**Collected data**
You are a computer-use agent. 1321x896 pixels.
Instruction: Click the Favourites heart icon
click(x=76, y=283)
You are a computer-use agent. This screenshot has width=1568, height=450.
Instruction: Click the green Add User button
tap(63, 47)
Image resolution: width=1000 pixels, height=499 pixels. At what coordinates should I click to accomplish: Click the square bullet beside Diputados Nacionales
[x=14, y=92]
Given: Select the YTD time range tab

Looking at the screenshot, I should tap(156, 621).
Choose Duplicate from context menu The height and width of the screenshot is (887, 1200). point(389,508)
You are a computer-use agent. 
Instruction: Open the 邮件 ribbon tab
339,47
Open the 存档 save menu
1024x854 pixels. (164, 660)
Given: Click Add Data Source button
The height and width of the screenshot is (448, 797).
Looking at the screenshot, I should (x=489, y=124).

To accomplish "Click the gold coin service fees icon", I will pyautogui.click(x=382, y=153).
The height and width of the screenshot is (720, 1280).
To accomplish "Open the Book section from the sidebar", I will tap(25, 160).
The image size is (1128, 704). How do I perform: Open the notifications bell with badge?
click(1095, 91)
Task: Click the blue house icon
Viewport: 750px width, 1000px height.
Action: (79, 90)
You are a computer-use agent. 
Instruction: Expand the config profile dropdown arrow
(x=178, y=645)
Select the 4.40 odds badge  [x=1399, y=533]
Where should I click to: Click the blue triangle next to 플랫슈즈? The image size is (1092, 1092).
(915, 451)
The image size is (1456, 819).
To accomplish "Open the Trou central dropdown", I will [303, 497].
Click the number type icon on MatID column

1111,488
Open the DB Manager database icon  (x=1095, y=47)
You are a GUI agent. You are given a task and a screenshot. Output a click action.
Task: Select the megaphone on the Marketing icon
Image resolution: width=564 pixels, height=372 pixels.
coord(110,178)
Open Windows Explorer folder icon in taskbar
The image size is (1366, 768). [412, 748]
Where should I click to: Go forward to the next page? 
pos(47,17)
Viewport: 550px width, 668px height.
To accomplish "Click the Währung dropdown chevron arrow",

**WORK ORDER**
Copy out the lines above that hold the string "computer".

**PROBLEM SOLUTION**
You are a computer-use agent. 1321x896 pixels.
You are a computer-use agent. This screenshot has width=1568, height=450.
You are a computer-use agent. 
You are a computer-use agent. 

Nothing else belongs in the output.